Tout le monde semble de très bonne humeur, et je sens un instant comme si j'étais réellement dans une autre époque. Nos boissons arrivent. Nous grillons, et je demande à Richard si, en réalité, le Paris noir existe toujours. «C'est par intermittence», il hausse les épaules, buvant une gorgée de vin. "Tout dépend de qui est là et de quand." En ce moment, Bob O'Meally est là et la table semble plus remplie. Il a organisé une exposition de peintures et de collages de Romare Bearden à Reid Hall, avant-poste de l'Université Columbia près de Montparnasse. Je lui dis que je suis excité de le voir, et peut-être parce que ces hommes plus âgés me rappellent tellement de lui, mes pensées reviennent à mon père.

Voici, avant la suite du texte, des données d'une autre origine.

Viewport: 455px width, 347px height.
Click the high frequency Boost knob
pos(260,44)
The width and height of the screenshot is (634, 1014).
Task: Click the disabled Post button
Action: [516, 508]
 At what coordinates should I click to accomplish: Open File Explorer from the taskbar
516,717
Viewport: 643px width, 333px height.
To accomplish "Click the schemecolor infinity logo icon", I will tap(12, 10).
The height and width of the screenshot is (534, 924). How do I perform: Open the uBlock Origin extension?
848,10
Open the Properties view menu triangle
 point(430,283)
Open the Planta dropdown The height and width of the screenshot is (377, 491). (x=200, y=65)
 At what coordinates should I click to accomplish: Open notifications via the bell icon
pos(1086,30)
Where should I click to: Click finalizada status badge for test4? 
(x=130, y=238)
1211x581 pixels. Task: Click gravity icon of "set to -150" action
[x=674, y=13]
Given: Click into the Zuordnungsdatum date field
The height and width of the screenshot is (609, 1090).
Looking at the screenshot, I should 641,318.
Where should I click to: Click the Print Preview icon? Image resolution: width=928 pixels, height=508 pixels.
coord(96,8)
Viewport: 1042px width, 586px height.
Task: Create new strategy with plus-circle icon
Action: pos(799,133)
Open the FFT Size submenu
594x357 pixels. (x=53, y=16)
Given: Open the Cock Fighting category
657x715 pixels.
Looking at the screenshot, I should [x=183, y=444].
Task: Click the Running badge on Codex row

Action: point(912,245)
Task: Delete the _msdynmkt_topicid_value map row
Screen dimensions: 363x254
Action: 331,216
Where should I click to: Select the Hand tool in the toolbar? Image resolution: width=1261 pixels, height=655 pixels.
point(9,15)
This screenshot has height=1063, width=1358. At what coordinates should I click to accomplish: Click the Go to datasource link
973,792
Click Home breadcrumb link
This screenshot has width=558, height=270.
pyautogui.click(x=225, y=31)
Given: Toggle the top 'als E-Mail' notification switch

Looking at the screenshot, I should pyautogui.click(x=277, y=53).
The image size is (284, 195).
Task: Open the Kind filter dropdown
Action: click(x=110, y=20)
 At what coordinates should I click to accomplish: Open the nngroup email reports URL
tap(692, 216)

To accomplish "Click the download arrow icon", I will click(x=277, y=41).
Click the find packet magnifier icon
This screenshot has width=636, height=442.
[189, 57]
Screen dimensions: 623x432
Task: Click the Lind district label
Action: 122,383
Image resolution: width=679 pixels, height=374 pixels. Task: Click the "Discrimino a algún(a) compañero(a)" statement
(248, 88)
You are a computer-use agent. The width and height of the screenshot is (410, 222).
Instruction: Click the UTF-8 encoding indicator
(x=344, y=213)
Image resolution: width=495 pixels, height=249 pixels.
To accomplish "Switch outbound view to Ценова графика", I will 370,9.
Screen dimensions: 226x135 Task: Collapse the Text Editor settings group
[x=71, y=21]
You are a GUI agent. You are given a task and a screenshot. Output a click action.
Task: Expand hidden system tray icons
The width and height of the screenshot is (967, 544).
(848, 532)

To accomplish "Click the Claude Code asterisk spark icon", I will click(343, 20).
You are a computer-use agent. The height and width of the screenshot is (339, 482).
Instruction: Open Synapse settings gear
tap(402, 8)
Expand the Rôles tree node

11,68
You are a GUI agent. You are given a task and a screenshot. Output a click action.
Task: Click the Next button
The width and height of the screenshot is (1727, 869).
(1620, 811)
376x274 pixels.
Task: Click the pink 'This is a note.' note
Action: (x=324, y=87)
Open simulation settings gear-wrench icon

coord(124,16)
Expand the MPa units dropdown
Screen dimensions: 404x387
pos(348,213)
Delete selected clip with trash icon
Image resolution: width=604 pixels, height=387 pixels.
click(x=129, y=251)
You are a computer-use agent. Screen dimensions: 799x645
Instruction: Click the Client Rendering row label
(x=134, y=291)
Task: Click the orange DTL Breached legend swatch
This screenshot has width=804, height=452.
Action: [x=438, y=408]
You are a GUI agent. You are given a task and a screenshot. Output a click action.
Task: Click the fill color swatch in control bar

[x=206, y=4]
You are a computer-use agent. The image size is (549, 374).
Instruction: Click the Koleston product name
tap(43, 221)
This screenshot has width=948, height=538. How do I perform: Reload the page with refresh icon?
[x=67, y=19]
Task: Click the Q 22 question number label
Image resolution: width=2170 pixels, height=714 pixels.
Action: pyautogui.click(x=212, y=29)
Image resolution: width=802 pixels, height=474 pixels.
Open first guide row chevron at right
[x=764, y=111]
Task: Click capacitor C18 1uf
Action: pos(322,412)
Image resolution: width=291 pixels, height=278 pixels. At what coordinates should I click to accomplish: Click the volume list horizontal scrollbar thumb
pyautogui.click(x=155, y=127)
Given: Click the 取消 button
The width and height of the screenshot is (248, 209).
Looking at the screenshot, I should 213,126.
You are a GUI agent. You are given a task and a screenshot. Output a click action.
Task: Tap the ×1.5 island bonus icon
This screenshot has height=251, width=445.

L’une des grandes énigmes de mon enfance est que, quand il a finalement eu la chance de venir ici au début des années 90, après une quinzaine de jours où il a battu le trottoir et vu tout ce qu’il a pu, mon père est rentré à la maison comme si de rien n’avait été fait. arrivé. J'ai attendu et j'ai attendu qu'il me remplisse d'histoires sur cette ville magique, mais je n'ai rencontré que le silence. En fait, je ne pense pas qu'il ait jamais parlé de manière euphorique de Paris. J'ai toujours pensé que cela avait quelque chose à voir avec la raison pour laquelle, dans les films les plus effrayants, le public ne devrait jamais être autorisé à regarder directement le monstre. Dans les deux cas, la réalité, si grande soit-elle, ne peut se dissoudre que devant la richesse de notre imagination - et devant la tradition que nous portons en nous.